Pursuant to Section 13 or 15(d) of the Securities Exchange Act of 1934

Date of Report (Date of earliest event reported): July 25, 2013

Dover Motorsports, Inc.

(Exact name of registrant as specified in its charter)

Commission File Number 1-11929

 

  Delaware   51-0357525  
  (State or other jurisdiction of incorporation)   (IRS Employer Identification No.)  

 

 

1131 N. DuPont Highway

Dover, Delaware

  19901  
  (Address of principal executive offices)   (Zip Code)  

Registrant’s telephone number, including area code (302) 883-6500

N/A

(Former name or former address, if changed since last report)

Check the appropriate box below if the Form 8-K filing is intended to simultaneously satisfy the filing obligation of the registrant under any of the following provisions:

[  ] Written communications pursuant to Rule 425 under the Securities Act (17 CFR 230.425)
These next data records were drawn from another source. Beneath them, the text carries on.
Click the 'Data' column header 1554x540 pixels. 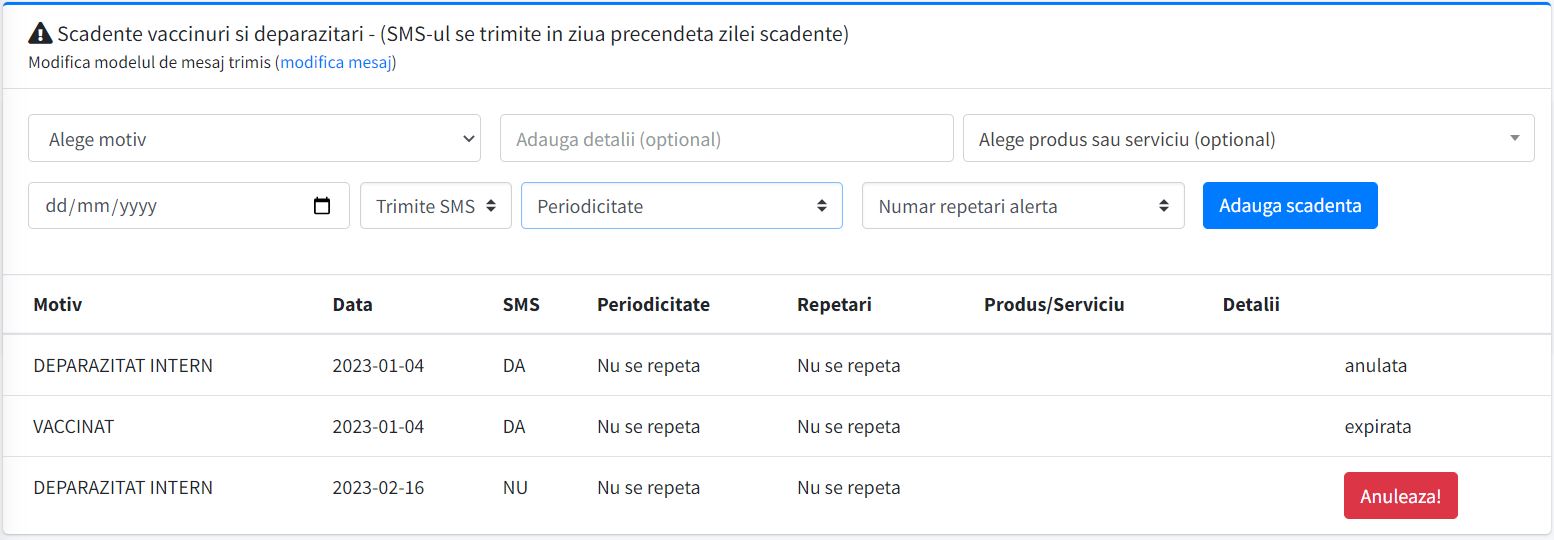click(352, 305)
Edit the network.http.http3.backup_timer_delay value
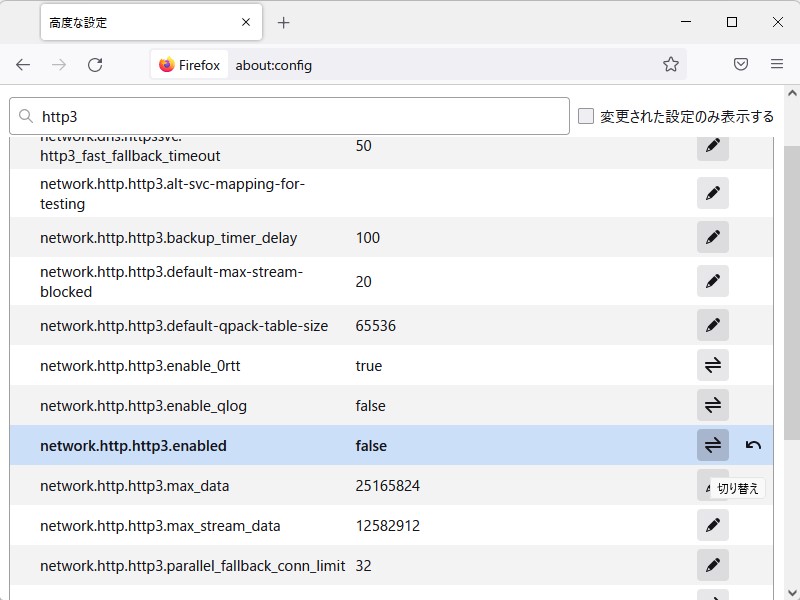The image size is (800, 600). point(713,238)
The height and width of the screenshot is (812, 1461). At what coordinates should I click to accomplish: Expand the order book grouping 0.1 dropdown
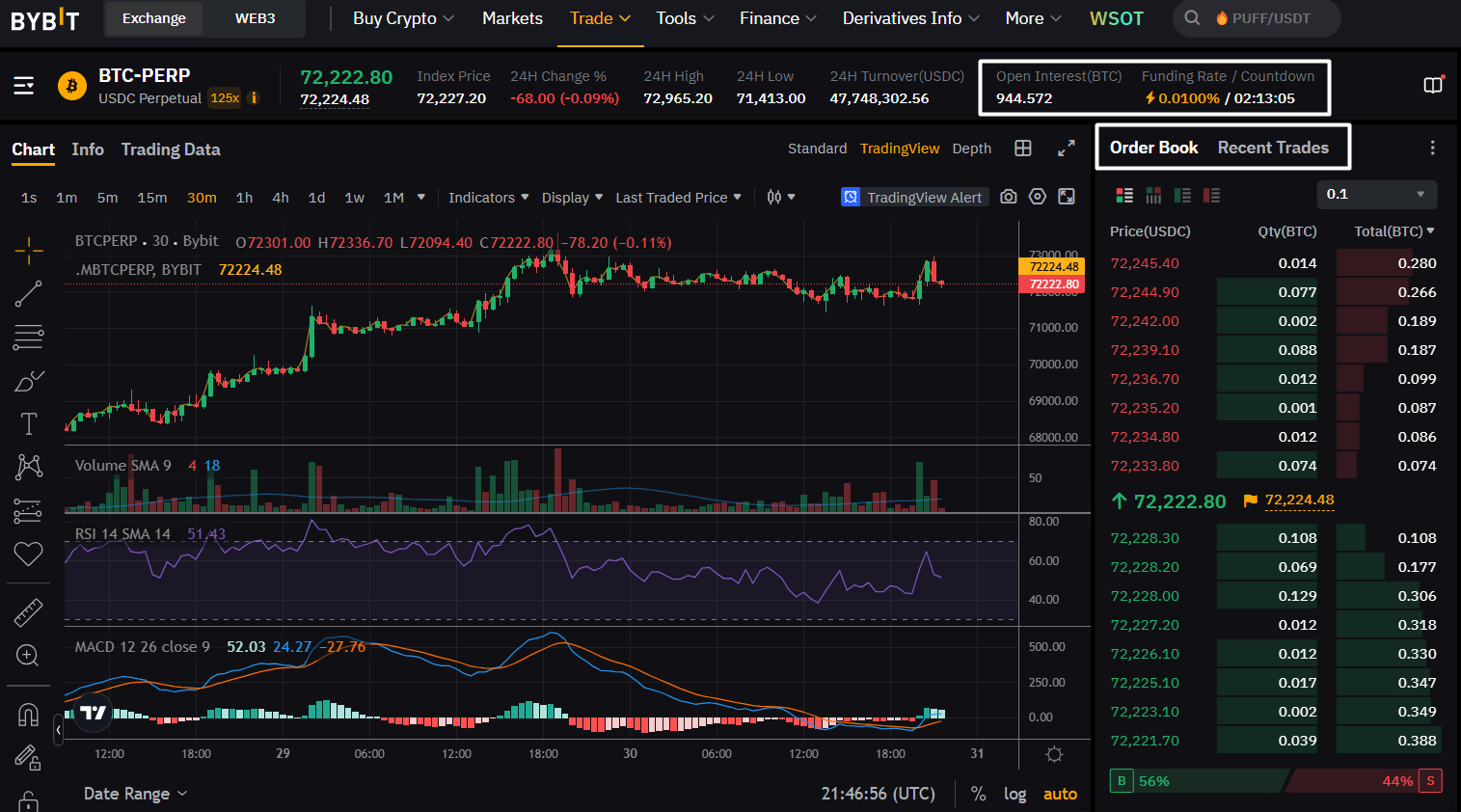pos(1377,194)
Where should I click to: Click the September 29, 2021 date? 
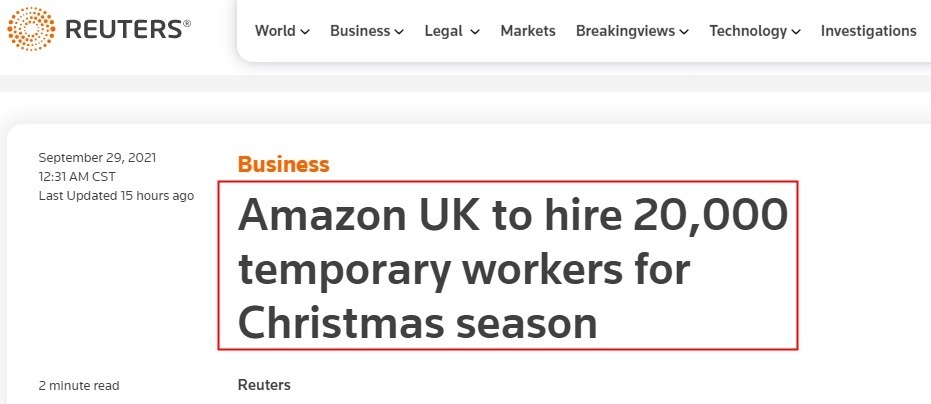click(97, 158)
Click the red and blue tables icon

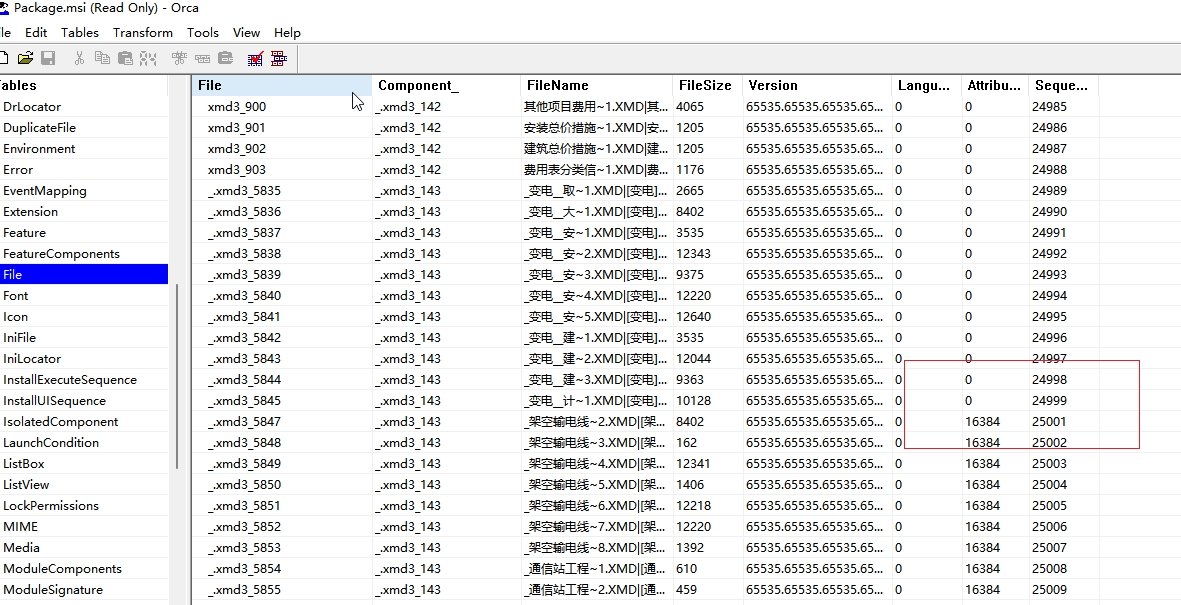pos(279,59)
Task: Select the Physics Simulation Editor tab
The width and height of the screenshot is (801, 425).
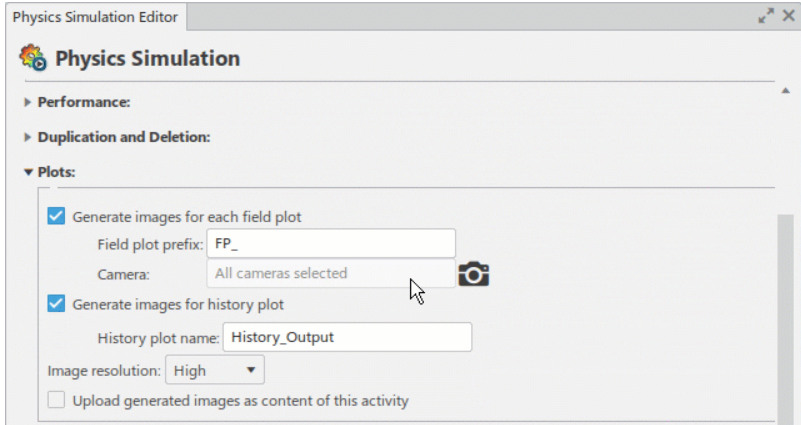Action: (x=93, y=16)
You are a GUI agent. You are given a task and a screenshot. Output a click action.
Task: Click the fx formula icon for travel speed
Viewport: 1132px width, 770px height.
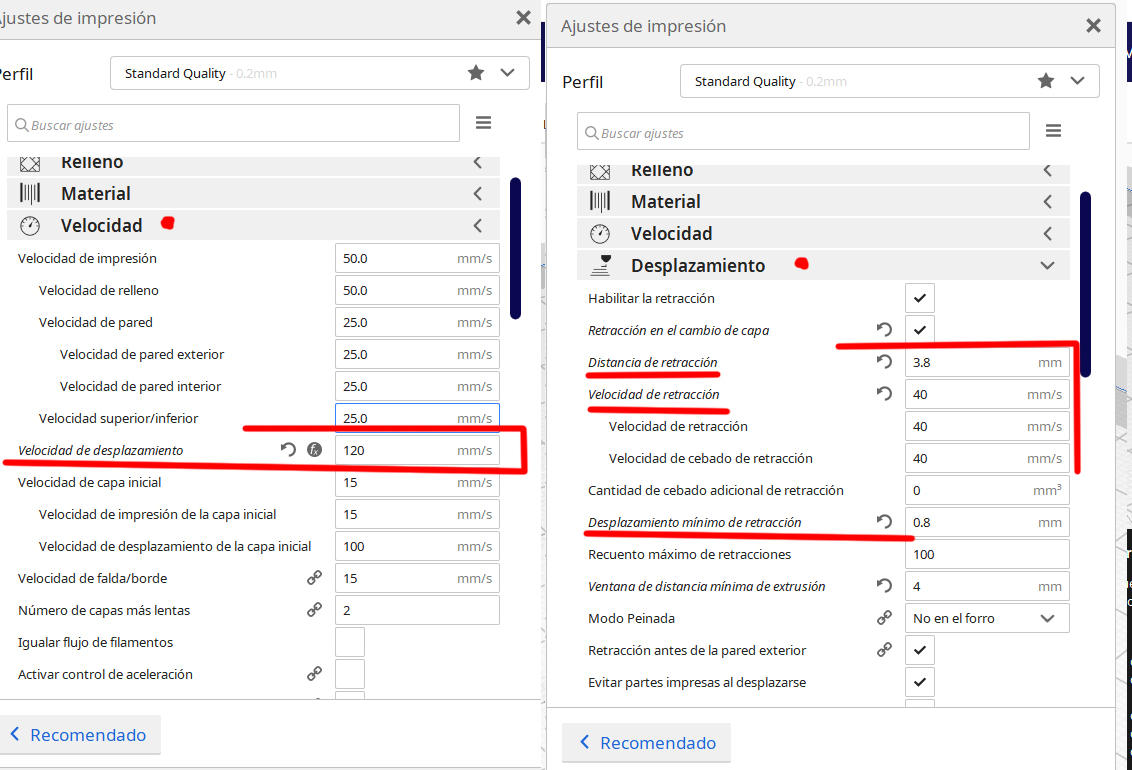[x=314, y=450]
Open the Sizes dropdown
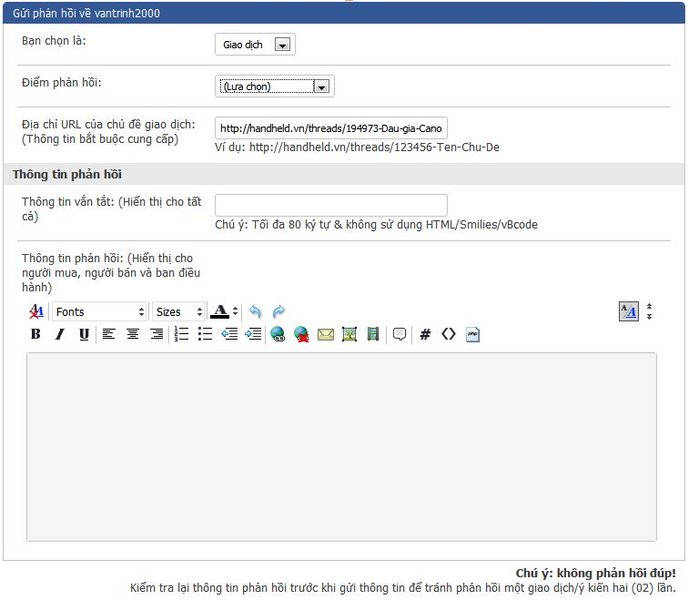The image size is (688, 600). pos(179,312)
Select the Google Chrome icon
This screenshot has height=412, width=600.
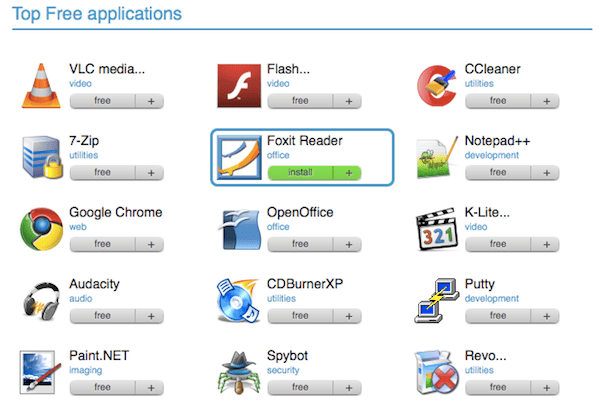point(41,229)
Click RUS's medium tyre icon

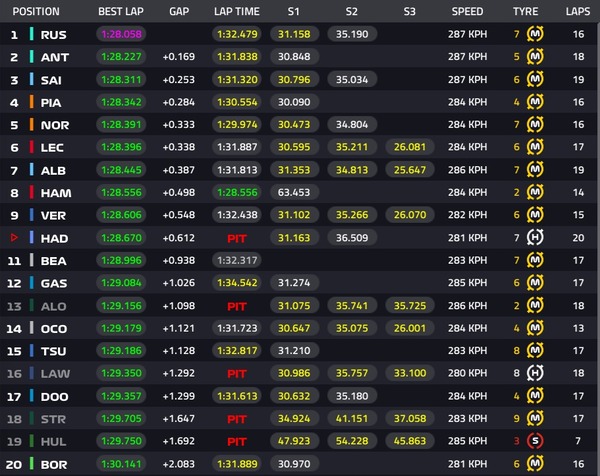tap(535, 34)
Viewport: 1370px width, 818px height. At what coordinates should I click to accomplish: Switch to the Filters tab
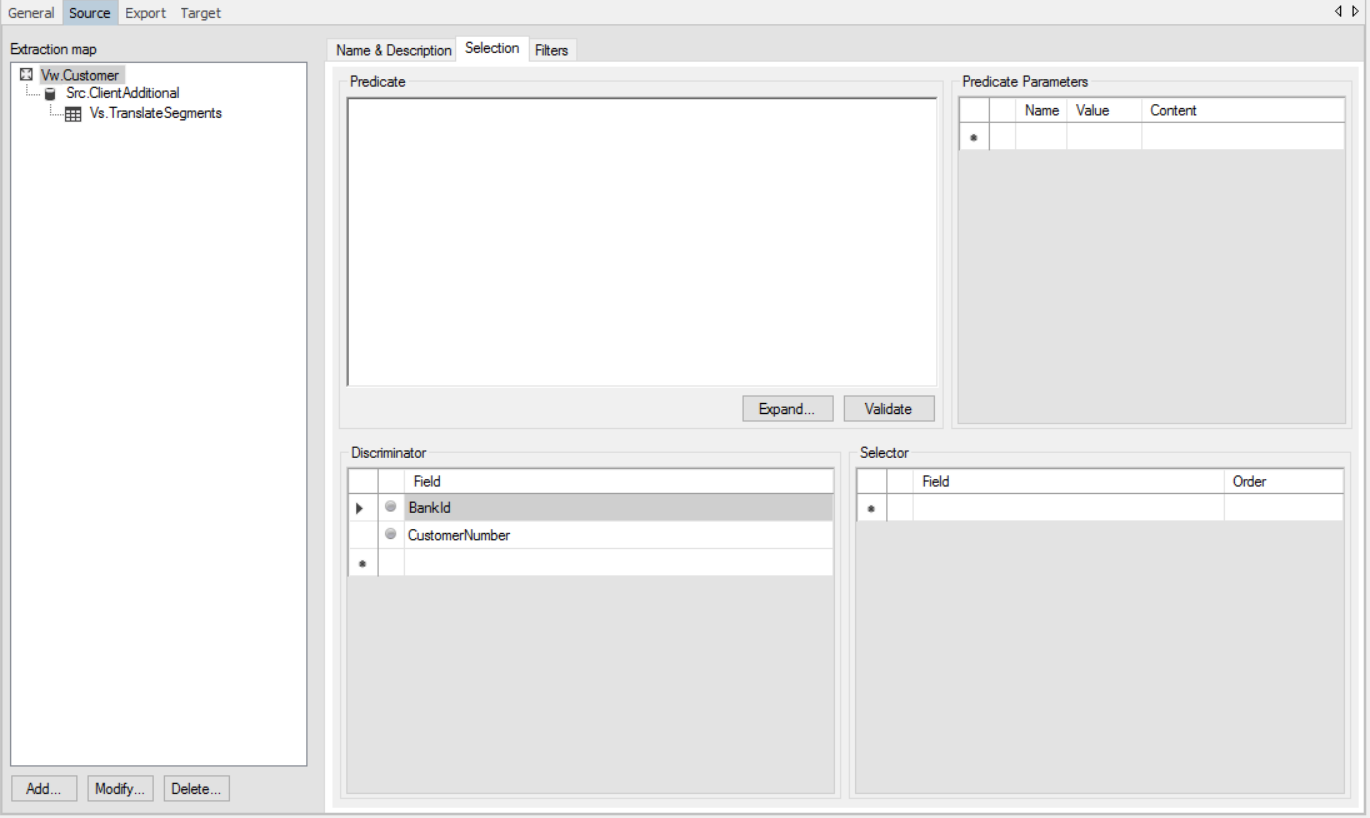(550, 48)
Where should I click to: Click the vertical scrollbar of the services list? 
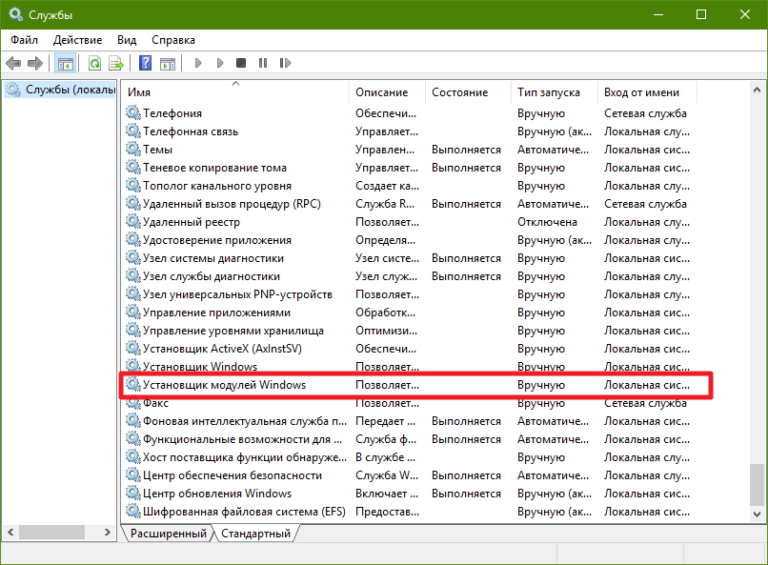(x=756, y=300)
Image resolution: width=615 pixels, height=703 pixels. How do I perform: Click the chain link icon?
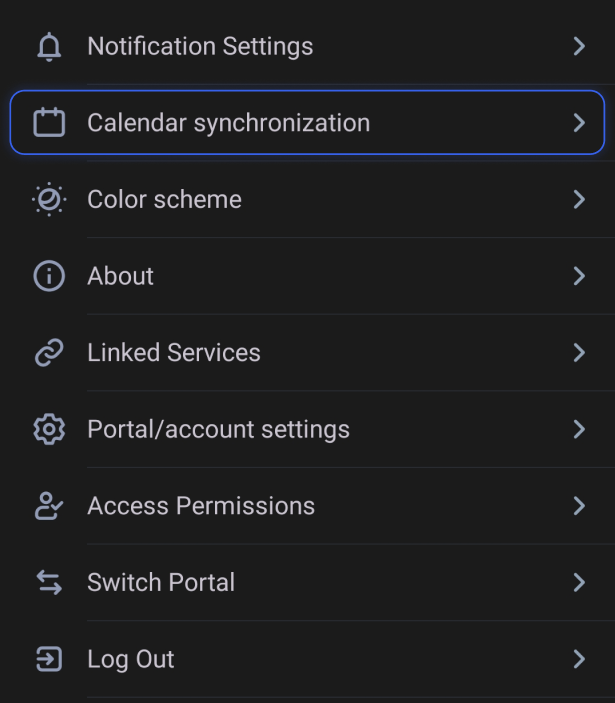coord(49,352)
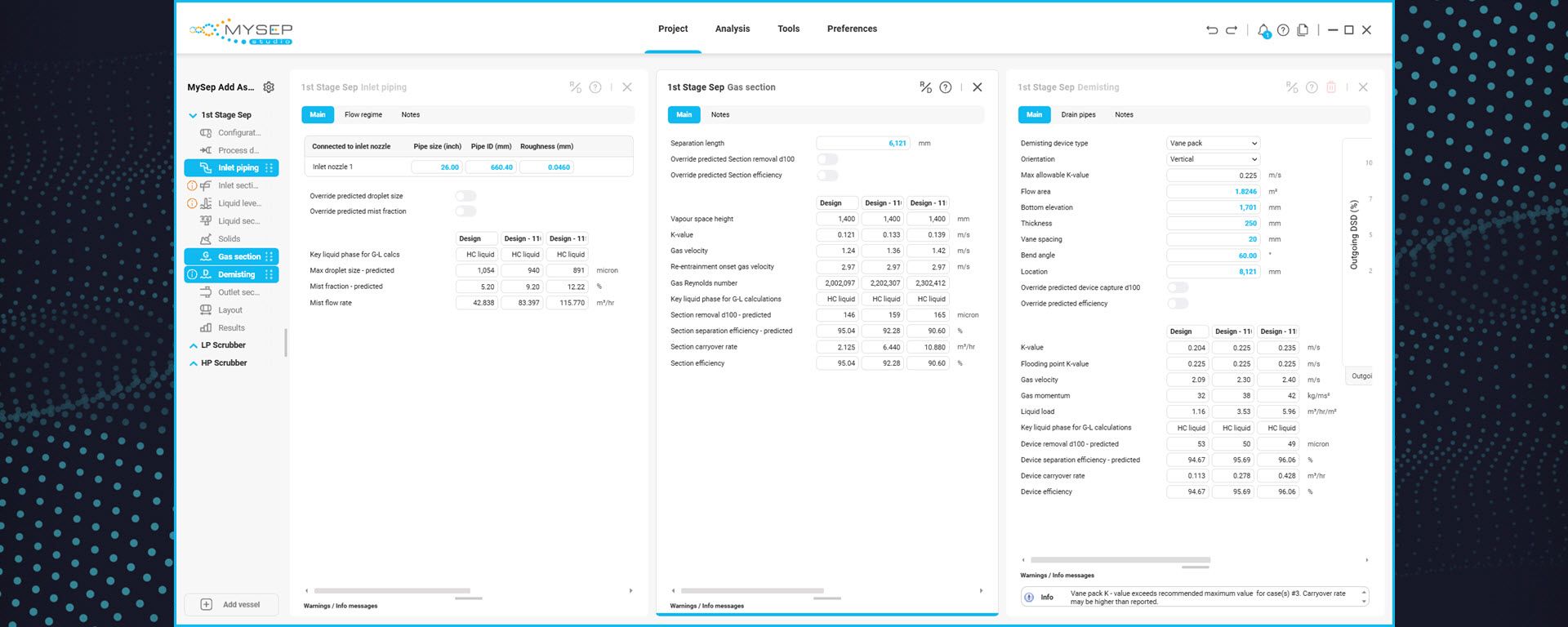Screen dimensions: 1568x627
Task: Click trash icon in Demisting panel
Action: pyautogui.click(x=1330, y=87)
[  ] Soliciting material pursuant to Rule 14a-12 under the Exchange Act (17 CFR 240.14a-12)

[  ] Pre-commencement communications pursuant to Rule 14d-2(b) under the Exchange Act (17 CFR 240.14d-2(b))

[  ] Pre-commencement communications pursuant to Rule 13e-4(c) under the Exchange Act (17 CFR 240.13e-4(c))


Item 3.01 Notice of Delisting or Failure to Satisfy a Continued Listing Rule or Standard; Transfer of Listing.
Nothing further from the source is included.